I like that idea: a hooky gene. I think I have a part-time, situational one! You?
Later Vince thinks more about time and the sensation of it passing.
When does the day turn? Clocks and calendars say midnight, but the man who lives his life by a clock is no better than a robot. Daylight? Letting the sun determine is only slightly less arbitrary. So what? Consciousness? Does the day begin when you rise out of bed into it? Is there a fixed moment when you pass from one to the other? Even awake, Vince has felt the turn from one day to the next; no rule says when it happens, you just know when it does. If he had to peg it, he’d say closing—when the bars shut down.
Okay, if “day” is arbitrary, does it have to have a start/finish? Can’t it just be that understood thing that has a sunlight part and a night part, and leave it at that? And that we understand from context what is meant?

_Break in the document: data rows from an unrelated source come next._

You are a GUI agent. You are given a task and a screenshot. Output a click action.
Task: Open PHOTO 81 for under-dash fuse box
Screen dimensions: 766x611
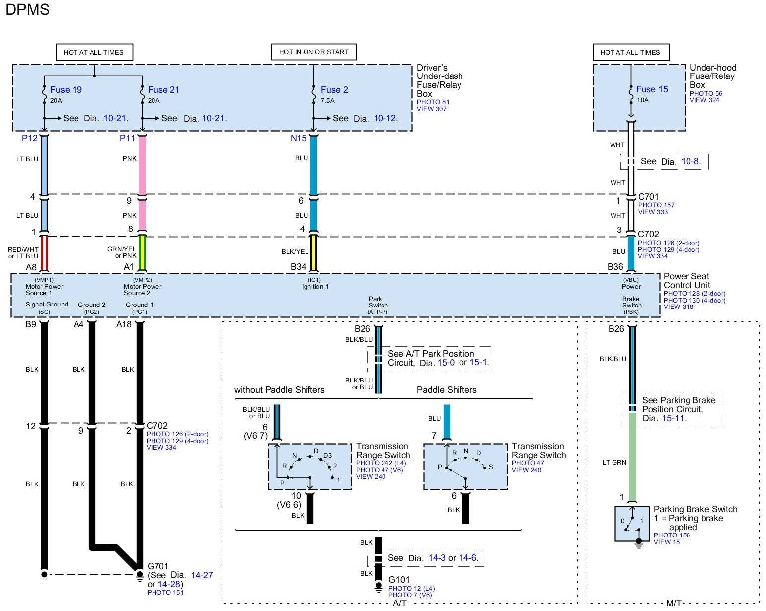433,102
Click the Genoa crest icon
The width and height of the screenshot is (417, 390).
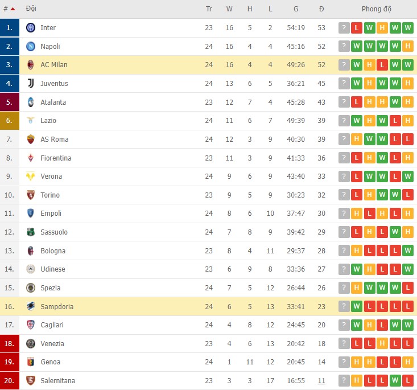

Yeah, to some degree, that’s okay, but then some anal retentive type decides we have to distinguish noon from 1 pm in such a way that we all know what we’re talking about and, whew, then we have to consider the issue Vince raises.
Okay, one more excerpt, since it’s also musing on time:
There is a moment when all the work that can be done is done. Plays have all been made, strategies and mistakes. The various people are in position and there’s nothing more than the wait—no more running or politicking, compromising or pleading. It’s going to be what it’s going to be, and all that’s left is for the thing to play itself out. And at that moment, time is measured in sighs, regrets and ironies; these are the seconds, minutes and hours of the night before.
I haven’t finished this book yet, and I’m into the dangerous last third, and the ending seems to be heralded by the paragraph above. So far the tale’s been above average, as Garrison K would say, and the characters worth spending time on, yet I keep worrying that it’s starting to self-destruct. Vince strives against himself, like the rest of us, but the deck seems to be stacked against him (hey, I can use, broadly speaking, sports metaphors, too!).
* From Jess Walter’s Citizen Vince (2005, p. 5, 171, & 239).